# [Prompt]
Filter the entries for the string "Juni". Copy each line that has it.

[Dataset entries]
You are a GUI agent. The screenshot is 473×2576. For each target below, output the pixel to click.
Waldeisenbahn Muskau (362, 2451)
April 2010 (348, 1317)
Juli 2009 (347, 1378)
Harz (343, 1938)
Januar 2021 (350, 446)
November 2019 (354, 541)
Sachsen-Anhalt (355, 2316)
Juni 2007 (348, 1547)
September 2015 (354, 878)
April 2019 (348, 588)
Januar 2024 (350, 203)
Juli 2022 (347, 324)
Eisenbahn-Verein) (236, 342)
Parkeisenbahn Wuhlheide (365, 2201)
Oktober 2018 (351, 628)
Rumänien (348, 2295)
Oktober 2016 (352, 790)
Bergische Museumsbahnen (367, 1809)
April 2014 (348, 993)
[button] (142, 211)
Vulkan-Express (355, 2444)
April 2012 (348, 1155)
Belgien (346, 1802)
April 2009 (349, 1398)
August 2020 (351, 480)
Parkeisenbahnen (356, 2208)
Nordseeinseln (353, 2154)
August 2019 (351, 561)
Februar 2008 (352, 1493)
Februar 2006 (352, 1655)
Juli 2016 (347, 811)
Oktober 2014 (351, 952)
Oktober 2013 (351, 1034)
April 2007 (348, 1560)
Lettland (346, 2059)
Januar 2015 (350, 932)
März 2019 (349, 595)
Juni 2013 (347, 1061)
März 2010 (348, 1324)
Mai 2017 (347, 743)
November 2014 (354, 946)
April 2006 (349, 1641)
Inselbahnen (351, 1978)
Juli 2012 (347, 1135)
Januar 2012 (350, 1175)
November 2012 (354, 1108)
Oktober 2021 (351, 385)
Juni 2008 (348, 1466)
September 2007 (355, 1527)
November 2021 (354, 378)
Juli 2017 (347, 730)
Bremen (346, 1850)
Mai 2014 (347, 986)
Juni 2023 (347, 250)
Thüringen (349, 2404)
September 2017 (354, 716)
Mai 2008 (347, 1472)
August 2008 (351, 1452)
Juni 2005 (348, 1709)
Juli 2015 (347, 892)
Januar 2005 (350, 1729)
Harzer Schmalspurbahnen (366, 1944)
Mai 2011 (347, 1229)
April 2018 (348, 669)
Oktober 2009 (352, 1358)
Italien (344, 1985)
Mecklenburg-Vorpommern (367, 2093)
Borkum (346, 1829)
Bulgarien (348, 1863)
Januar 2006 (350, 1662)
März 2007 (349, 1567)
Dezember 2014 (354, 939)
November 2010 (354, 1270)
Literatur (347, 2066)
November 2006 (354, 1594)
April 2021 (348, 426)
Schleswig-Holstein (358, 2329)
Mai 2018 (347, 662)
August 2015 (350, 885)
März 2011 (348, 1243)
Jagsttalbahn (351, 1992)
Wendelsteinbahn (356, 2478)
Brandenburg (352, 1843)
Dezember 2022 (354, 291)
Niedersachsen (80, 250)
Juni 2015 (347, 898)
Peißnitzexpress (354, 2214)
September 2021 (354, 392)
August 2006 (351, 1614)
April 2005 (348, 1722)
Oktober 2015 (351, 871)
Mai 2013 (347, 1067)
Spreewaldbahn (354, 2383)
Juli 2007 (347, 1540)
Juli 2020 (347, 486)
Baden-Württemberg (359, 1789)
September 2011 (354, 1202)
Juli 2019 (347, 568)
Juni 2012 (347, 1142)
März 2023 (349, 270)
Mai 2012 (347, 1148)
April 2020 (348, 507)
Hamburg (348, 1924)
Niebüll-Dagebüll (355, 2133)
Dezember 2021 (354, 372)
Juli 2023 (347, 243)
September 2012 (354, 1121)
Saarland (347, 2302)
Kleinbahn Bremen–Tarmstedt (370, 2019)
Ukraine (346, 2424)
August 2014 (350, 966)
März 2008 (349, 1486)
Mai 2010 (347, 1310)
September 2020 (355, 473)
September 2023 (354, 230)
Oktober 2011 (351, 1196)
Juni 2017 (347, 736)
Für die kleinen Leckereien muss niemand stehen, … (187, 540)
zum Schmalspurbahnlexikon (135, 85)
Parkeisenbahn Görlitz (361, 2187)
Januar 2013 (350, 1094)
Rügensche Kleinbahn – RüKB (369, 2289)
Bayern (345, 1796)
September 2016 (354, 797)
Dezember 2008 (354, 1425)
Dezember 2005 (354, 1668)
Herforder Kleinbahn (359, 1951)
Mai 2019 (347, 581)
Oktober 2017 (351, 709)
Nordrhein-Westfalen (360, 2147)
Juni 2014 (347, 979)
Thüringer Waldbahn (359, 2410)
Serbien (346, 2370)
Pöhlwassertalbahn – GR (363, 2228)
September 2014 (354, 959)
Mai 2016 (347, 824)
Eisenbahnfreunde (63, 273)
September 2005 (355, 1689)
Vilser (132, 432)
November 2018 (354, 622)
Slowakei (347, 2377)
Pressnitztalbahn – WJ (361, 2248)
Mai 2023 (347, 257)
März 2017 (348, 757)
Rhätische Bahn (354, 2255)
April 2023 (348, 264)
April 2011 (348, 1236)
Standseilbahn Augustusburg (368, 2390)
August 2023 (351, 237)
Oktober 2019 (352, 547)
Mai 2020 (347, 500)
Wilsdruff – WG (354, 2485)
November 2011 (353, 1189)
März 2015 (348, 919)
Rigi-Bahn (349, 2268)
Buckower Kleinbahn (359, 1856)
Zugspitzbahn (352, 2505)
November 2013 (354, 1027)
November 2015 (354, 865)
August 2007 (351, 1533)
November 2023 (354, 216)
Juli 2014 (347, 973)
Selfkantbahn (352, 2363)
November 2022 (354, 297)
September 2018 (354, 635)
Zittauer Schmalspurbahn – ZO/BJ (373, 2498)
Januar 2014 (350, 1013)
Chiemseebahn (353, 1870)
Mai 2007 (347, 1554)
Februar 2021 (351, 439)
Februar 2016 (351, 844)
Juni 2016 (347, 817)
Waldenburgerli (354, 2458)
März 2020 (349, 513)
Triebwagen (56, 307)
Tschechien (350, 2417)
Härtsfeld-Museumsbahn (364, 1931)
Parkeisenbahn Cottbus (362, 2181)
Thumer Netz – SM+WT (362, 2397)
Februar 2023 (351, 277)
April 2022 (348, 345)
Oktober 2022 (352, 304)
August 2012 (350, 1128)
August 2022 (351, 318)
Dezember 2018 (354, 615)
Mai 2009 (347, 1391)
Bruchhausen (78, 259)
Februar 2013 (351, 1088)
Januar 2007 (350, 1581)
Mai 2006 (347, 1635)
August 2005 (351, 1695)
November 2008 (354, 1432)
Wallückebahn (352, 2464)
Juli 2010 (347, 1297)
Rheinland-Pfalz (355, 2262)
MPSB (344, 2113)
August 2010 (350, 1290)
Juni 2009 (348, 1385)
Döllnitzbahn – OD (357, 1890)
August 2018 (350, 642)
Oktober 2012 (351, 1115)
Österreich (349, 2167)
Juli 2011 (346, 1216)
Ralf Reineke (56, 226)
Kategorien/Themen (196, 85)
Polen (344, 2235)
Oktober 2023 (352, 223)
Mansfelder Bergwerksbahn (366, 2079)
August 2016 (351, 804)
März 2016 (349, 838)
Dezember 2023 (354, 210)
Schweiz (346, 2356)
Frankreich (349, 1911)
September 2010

# [Final answer]
Juni 2007 (348, 1547)
Juni 2013 (347, 1061)
Juni 2008 (348, 1466)
Juni 2023 (347, 250)
Juni 2005 (348, 1709)
Juni 2015 (347, 898)
Juni 2012 (347, 1142)
Juni 2017 (347, 736)
Juni 2014 (347, 979)
Juni 2016 (347, 817)
Juni 2009 (348, 1385)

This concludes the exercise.